Putting It All Together

Below is a complete example usage, showing how to:

  1. Define a sample QUBO matrix (6-qubit problem).

  2. Optimize using Ry layers in a QLOQ circuit.

  3. Print the final result and best bitstring.

  4. Optionally, sample the final circuit once more to plot the output distribution.

[9]:
# Example QUBO matrix (6-qubit), taken from the other QUBO notebook
H1 = np.array([
    [2.,   32., -32., -32.,  32.,   0.],
    [0.,    1.,  32.,   0., -32., -32.],
    [0.,    0.,  35.,  32., -64., -32.],
    [0.,    0.,   0.,   2., -32.,  32.],
    [0.,    0.,   0.,   0.,  35.,  32.],
    [0.,    0.,   0.,   0.,   0.,   4.]
])

# We'll group the 6 qubits into 2 groups of 3 qubits each: [3,3]
# these combinations are also possible [2,2,2], [5,1], [4,2], [3,1,1] etc
# different group combinations may have different alpha value or sample number needs so play around with different hyperparameters
group_sizes = [3,3]

# Single rotation layer: ["Y"]
layers = ["Y"]

# Run the optimization
final_loss, best_bitstring, optimal_phases = optimize_qubo(
    qubo_matrix=H1,
    input_state="000000",     # e.g. 6-qubit input in |000000>
    group_sizes=group_sizes,
    layers=layers,
    sampling_size=10000000,    # how many shots for sampling
    alpha=0.25,                # CVaR parameter
    maxiter=600,
    verbose=False  # displays iterations results if set to True
)

print("\n=== Final Optimization Results ===")
print(f"Final CVaR Loss: {final_loss}")
print(f"Best Bitstring: {best_bitstring}")
print(f"Optimal Phases: {optimal_phases}")
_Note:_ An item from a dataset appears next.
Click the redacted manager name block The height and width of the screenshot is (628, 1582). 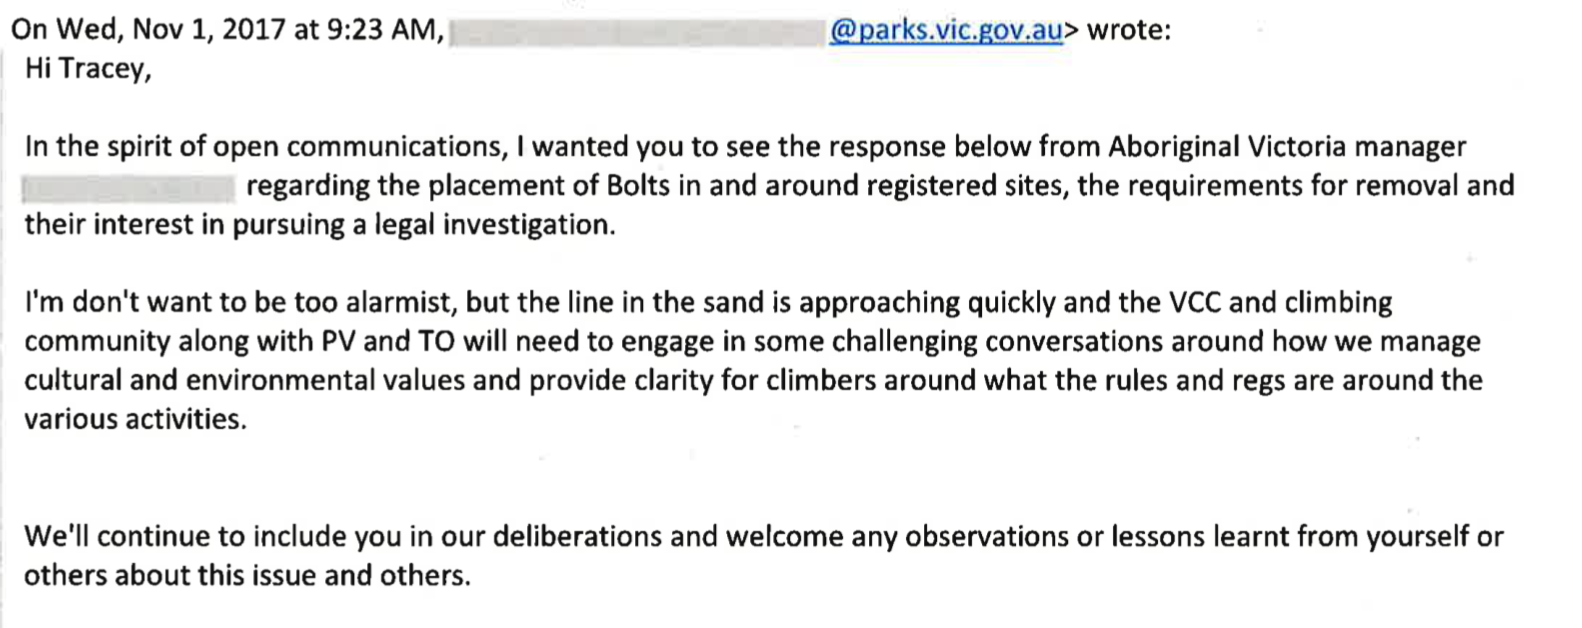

# Sample final circuit with the found phases, then plot the output distribution
circ = build_circuit(list(optimal_phases), group_sizes, layers)
circ.with_input(LogicalState("000000"))
sampler = pcvl.algorithm.Sampler(circ, max_shots_per_call=10000000)
job_results = sampler.sample_count(10000000)

output_dict = extract_probability_distribution(job_results, group_sizes)
plot_bitstring_distribution(output_dict, title="Final Distribution After Optimization")

=== Final Optimization Results ===
Final CVaR Loss: -28.0
Best Bitstring: 100100
Optimal Phases: [4.200837   1.62670822 0.36482508 1.18591695 3.88281078 5.25753628
 0.72775691 6.69114885 0.76392658 3.89528128 6.98317503 3.82909631
 1.13037017 5.36749091 2.59795026 3.46961516 1.82192932 2.77550708
 0.70081262 1.62864774 0.04678577 1.33450755 3.13244617 5.03153063]
../_images/notebooks_QLOQ_QUBO_tutorial_20_1.png

Explanation

  1. optimize_qubo calls our objective function repeatedly, adjusting phases to reduce the CVaR of the QUBO cost.

  2. alpha in CVaR picks how much “worst tail” of outcomes we average over. \(\alpha = 0.5\) is a middle ground.

  3. best_bitstring is chosen from the final distribution’s highest-probability outcome (in practice, you might also check the distribution).

  4. The plot helps visualize which bitstrings are being sampled at the end of optimization.


With this approach, you have a working CVaR-VQE routine for QUBO problems using an ansatz in the QLOQ framework. You can expand this by:

  • Increasing the number of layers (e.g., ["Y","X"]).

  • Using CX gates instead of CZ inside groups (ctype="cx").

  • Changing group_sizes or QUBO matrix to match your real problem.

  • Exploring advanced optimization methods or different cost functions beyond QUBO.

This completes our demonstration of a QUBO problem solved by a CVar-VQE-like approach in Perceval’s QLOQ environment. QLOQ can be applied to various problems involving a variational circuit so it is recommended to refactor this example to your needs whether by changing the loss function to match your given problem or the circuit structure itself.